:: WORK REQUEST ::
Please answer from the service dog text: what can dogs be trained to sense for diabetics?

:: EXCERPT ::

What is a Registered Service Dog?
Service dogs are dogs that have been trained to perform a specific task to help their handlers with a disability. Service dogs are intended to improve the quality of life of their handlers, and allow them to function independently. Service dogs come in all shapes and sizes, and can be trained to aid countless disabilities, including many anxiety related issues.
Disabilities can be visible, or non-visible. Visible disabilities may include Hemiplegia, Paraplegia, Quadriplegia, MS, Cerebral Palsy. Non-visible disabilities include hearing impairment, stress, depression, intellectual impairments, autism and neurological disease. Service dogs can be trained to help with many types of visible and non-visible disabilities. For example:
- Dogs can be trained to detect oncoming seizures in epileptic patients.
- Dogs can be trained to sense low blood sugar for diabetics.
- Dogs can be attuned to mental states and physically relieve stress for a variety of conditions, including anxiety, PTSD and ADHD.
What are the Requirements to Register a Service Dog?

:: SOURCE INFORMATION ::

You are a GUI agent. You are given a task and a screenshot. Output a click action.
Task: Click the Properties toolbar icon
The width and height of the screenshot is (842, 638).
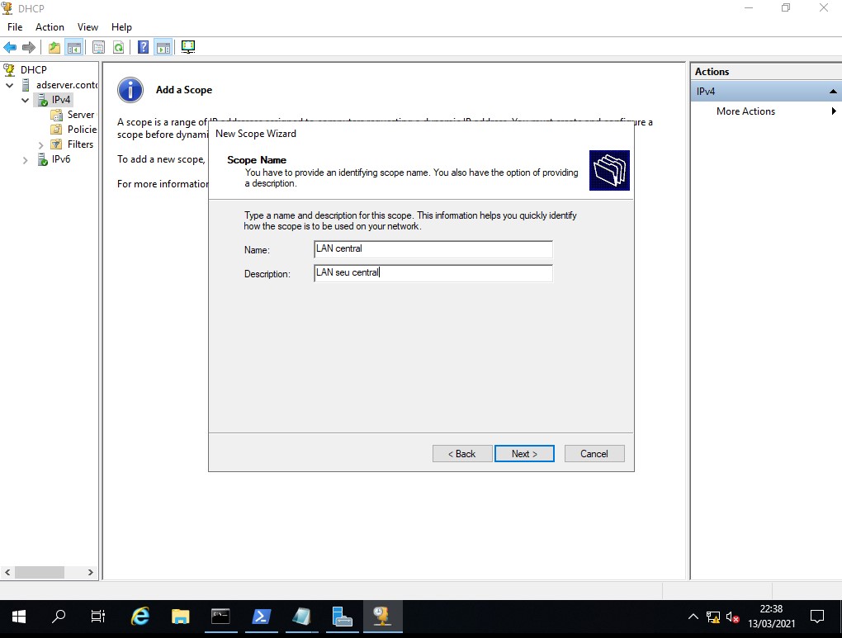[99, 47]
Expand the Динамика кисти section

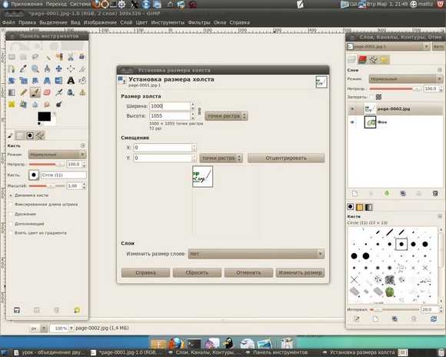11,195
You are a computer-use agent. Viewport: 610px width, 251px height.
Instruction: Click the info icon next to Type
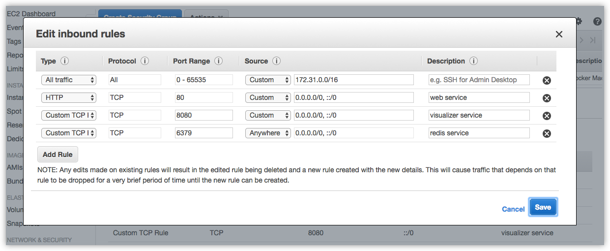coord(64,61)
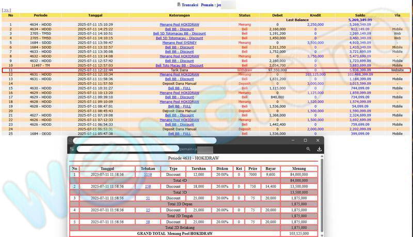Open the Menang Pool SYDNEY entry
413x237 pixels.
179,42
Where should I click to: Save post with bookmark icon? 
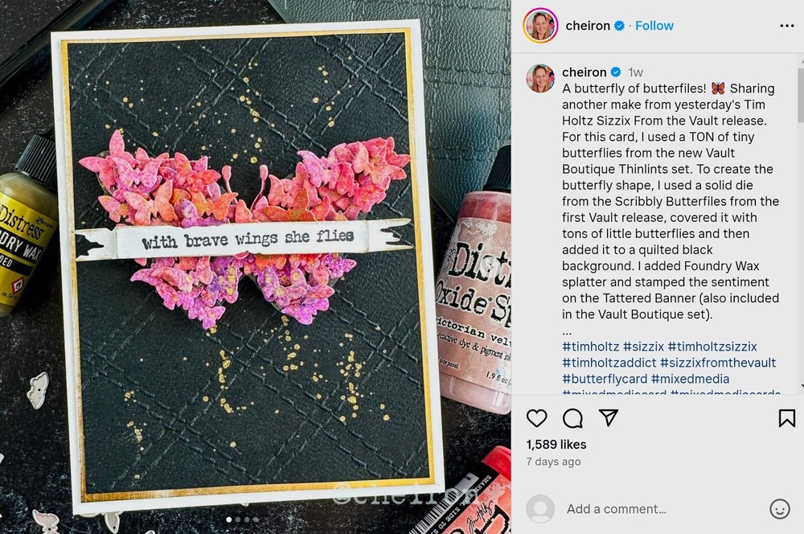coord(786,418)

--

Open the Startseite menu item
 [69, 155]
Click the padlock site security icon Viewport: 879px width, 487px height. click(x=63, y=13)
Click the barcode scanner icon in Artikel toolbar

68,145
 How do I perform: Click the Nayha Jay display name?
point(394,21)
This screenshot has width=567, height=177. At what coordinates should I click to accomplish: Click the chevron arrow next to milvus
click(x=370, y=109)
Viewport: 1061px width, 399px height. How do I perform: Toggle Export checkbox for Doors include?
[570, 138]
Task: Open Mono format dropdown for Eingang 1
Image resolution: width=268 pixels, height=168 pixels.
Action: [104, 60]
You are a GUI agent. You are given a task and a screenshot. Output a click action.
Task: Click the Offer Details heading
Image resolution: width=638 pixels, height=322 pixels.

...

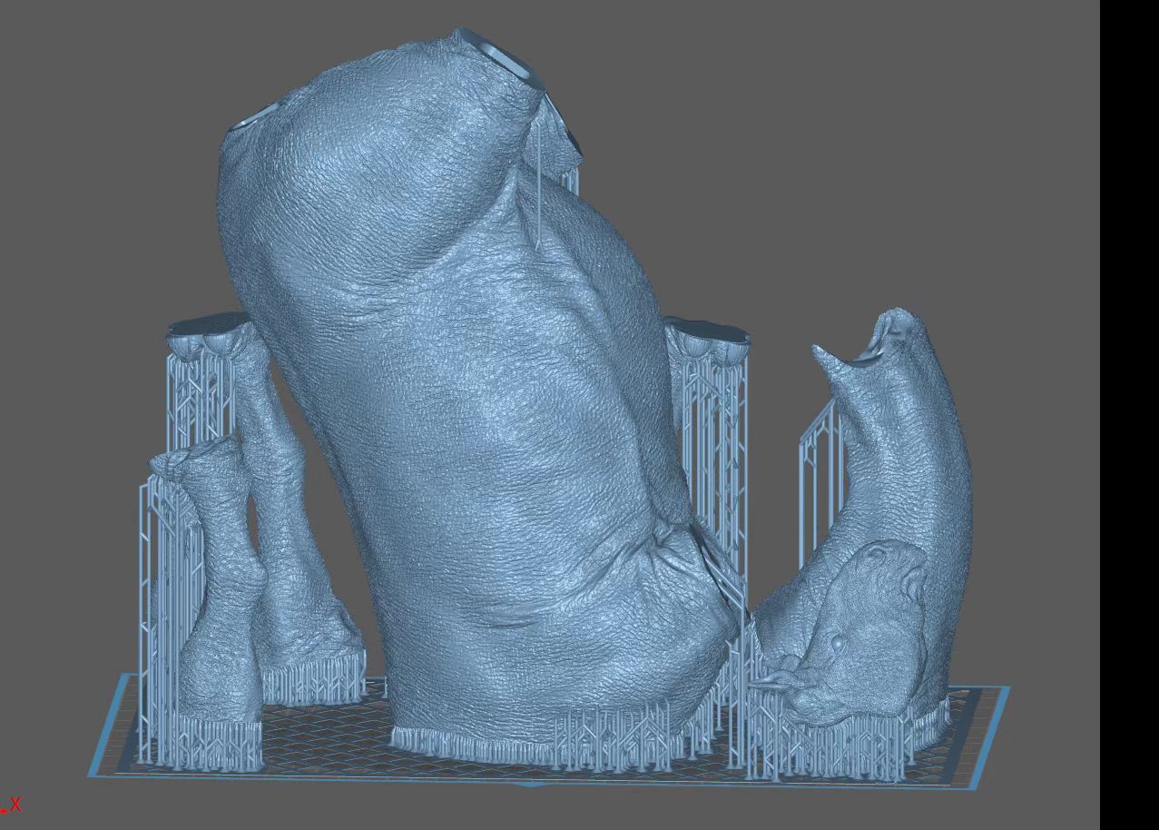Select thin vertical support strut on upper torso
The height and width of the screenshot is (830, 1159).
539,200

:: RESPONSE ::
Low blood sugar.